La medida se fundamenta principalmente en un preocupante diagnóstico elaborado por el Observatorio Argentino de Drogas (dependiente de la Secretaría de Políticas Integrales sobre Drogas del Ministerio de Salud). Los datos del Séptimo Estudio Nacional sobre Consumo de Sustancias Psicoactivas en Estudiantes de Enseñanza Secundaria 2025 revelaron datos puntuales:
- Más de una cuarta parte (25%) de los estudiantes de secundaria manifestó haber participado en apuestas con dinero durante el último año.
- La prevalencia es significativamente superior en las modalidades desarrolladas mediante plataformas digitales.
El decreto fundamenta la intervención del Estado caracterizando a la ludopatía como un “trastorno médico reconocido, que provoca pérdida de control, afecta la salud mental, daña la economía personal y familiar, y deteriora el desempeño educativo y laboral”. Por este motivo, se equiparan sus estrategias de prevención y asistencia a las de otros consumos problemáticos tradicionales.

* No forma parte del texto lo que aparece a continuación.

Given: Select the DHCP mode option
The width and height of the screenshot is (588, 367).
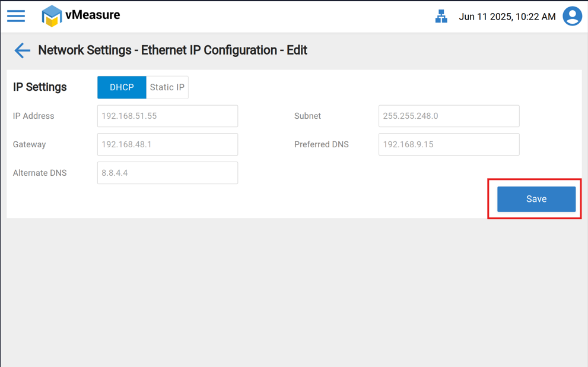Looking at the screenshot, I should coord(122,87).
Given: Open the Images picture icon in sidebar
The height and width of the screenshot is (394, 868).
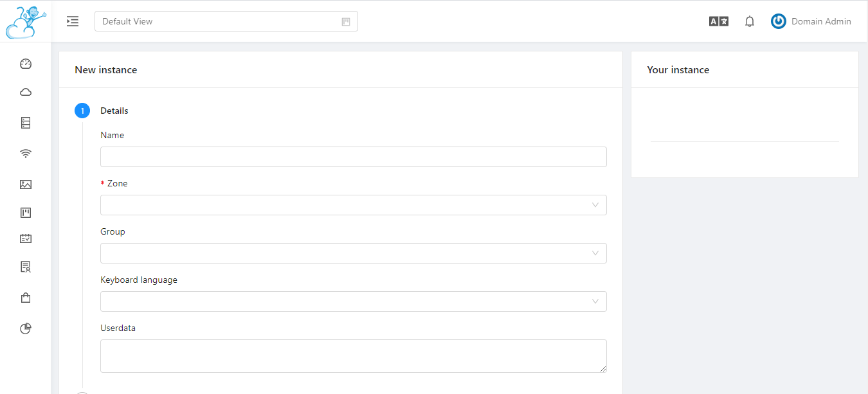Looking at the screenshot, I should (26, 184).
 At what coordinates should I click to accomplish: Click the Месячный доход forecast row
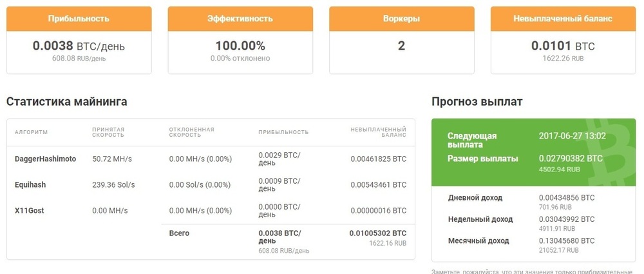pos(533,245)
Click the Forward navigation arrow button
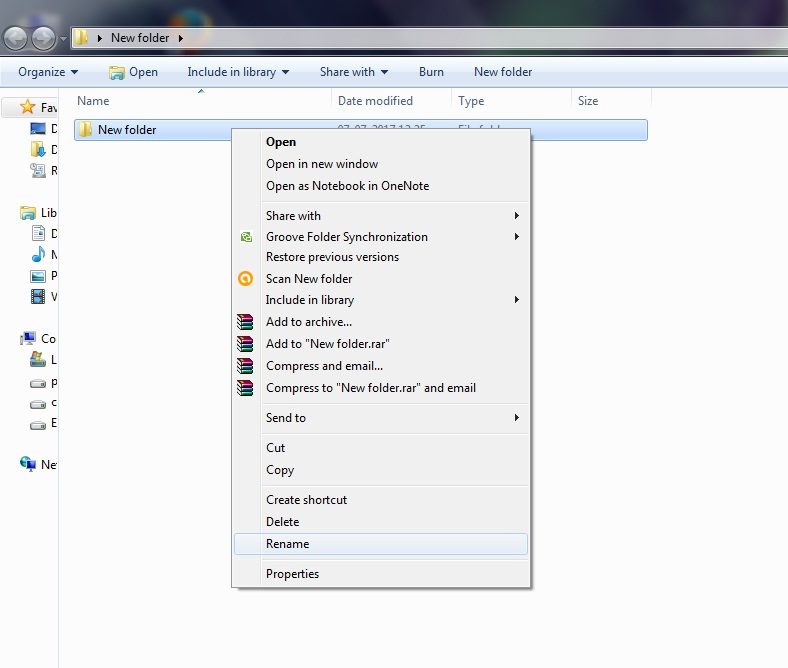Viewport: 788px width, 668px height. coord(44,38)
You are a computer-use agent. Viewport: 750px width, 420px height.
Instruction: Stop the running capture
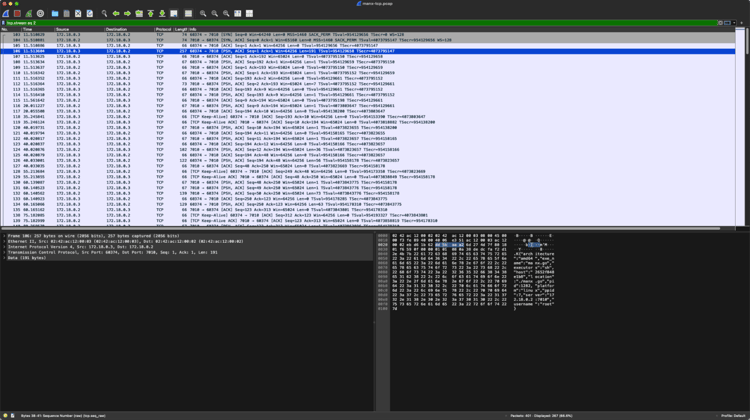pos(17,14)
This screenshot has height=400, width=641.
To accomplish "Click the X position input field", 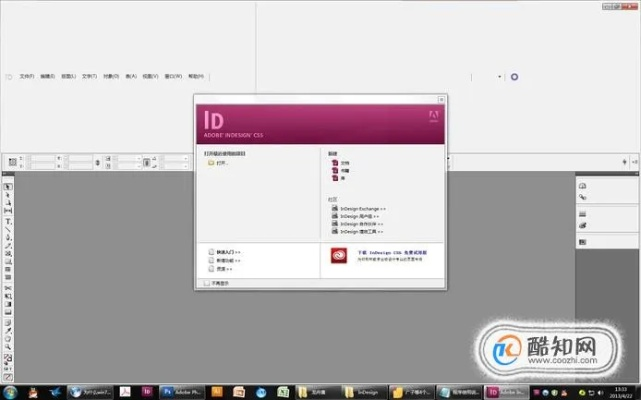I will click(42, 160).
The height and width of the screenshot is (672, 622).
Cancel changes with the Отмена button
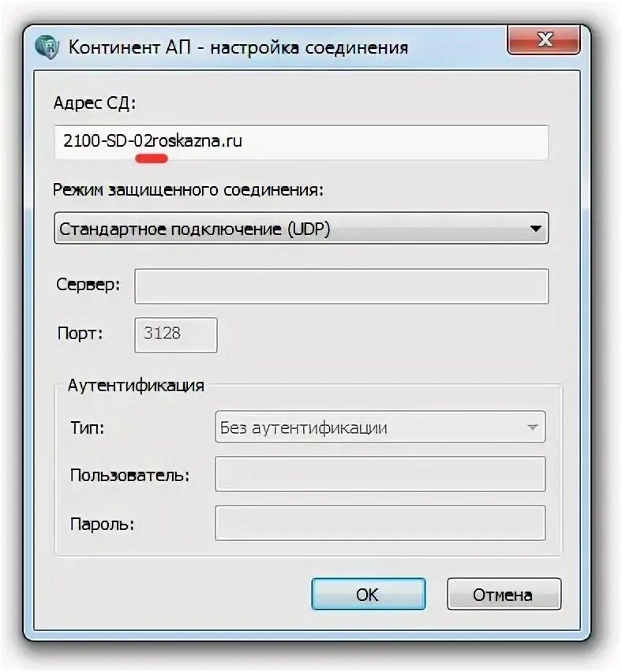point(504,594)
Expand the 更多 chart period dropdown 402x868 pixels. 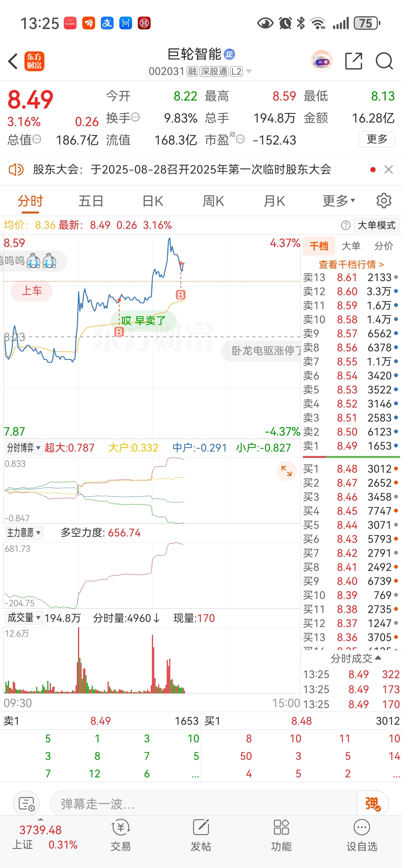click(x=339, y=201)
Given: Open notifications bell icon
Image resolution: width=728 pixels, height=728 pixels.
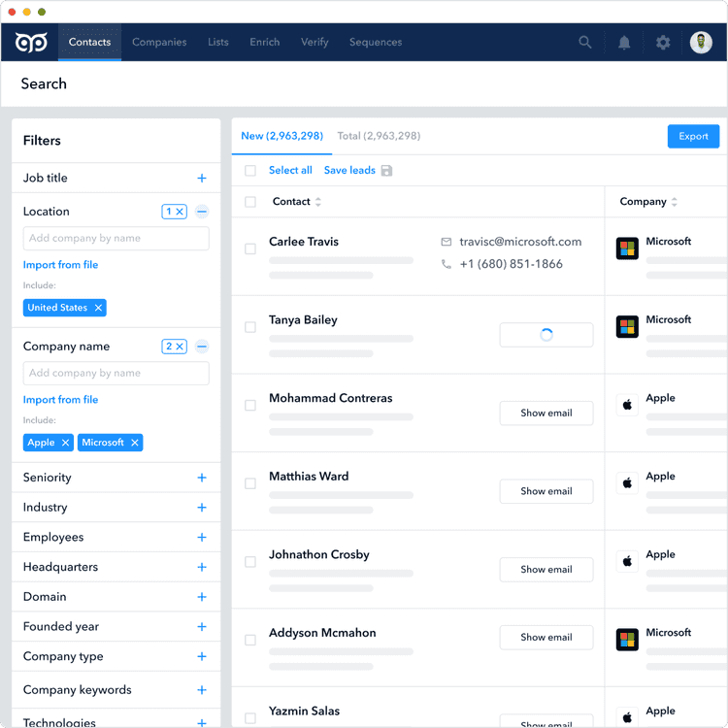Looking at the screenshot, I should tap(624, 43).
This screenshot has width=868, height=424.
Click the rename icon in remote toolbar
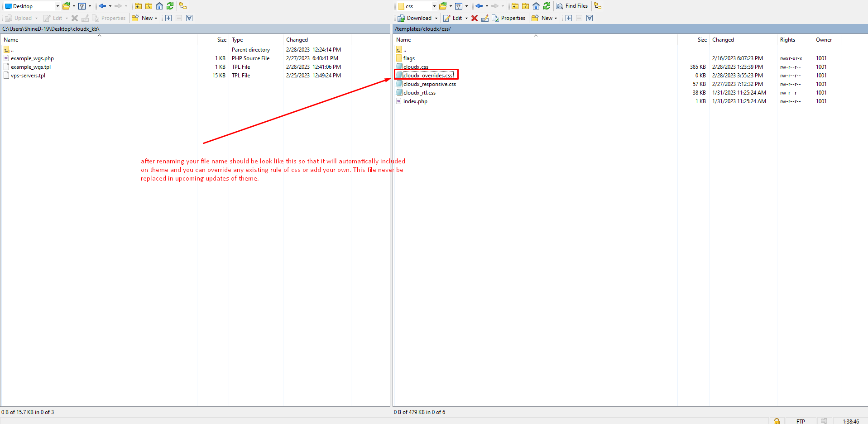pos(485,18)
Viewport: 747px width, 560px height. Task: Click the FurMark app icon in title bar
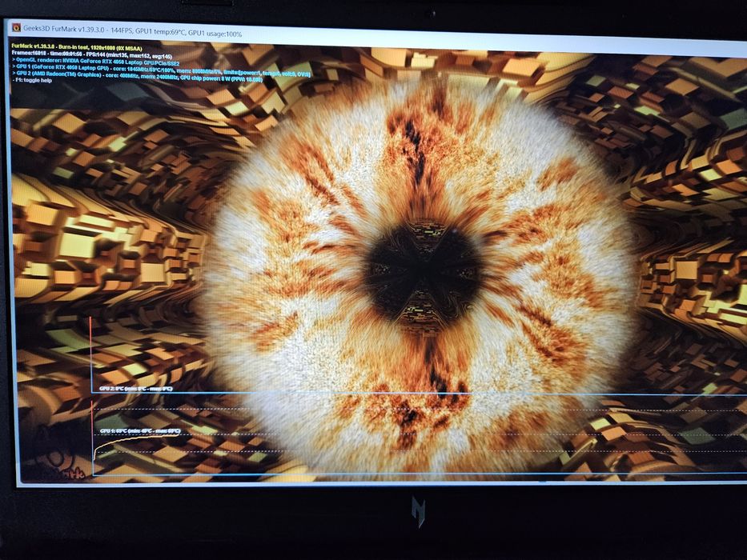[x=17, y=27]
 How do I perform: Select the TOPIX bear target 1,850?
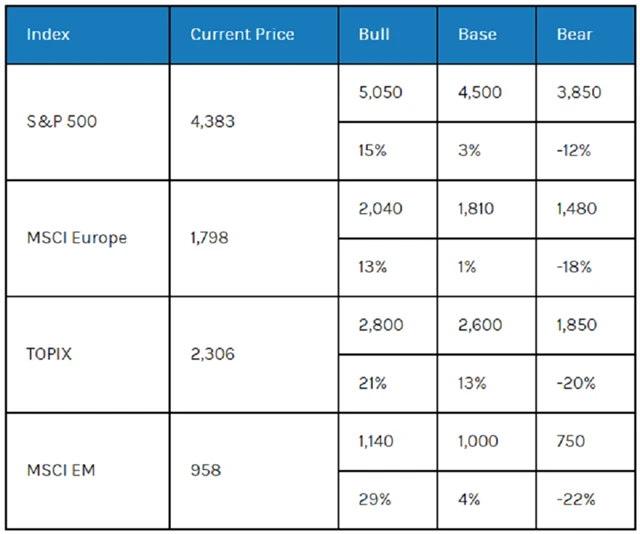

Cambian las atribuciones de Salud y Economía: alimentos y otros productos
El DNU, por otra parte, reorganiza las competencias de los ministerios de Economía y Salud en materia de control sanitario.
Economía tendrá entre sus atribuciones la fiscalización sanitaria de la producción agropecuaria, forestal y pesquera, además de la normalización, registro y control de la sanidad, calidad higiénico-sanitaria e inocuidad de los productos agroalimentarios.
Incluye bebidas, aguas minerales, productos dietéticos y alimentos acondicionados, cualquiera sea su origen, así como insumos, aditivos, colorantes, edulcorantes e ingredientes destinados a la alimentación humana.

El control alcanzará todas las etapas de producción, transformación, almacenamiento, transporte, comercialización, importación y exportación.
En paralelo, Salud conservará la rectoría y la elaboración de normas en materia alimentaria, dentro de su ámbito de competencia.
En el caso de los productos de higiene, tocador, cosmética humana y de uso doméstico, la intervención de Salud quedará delimitada a la determinación de sustancias prohibidas y de uso condicionado.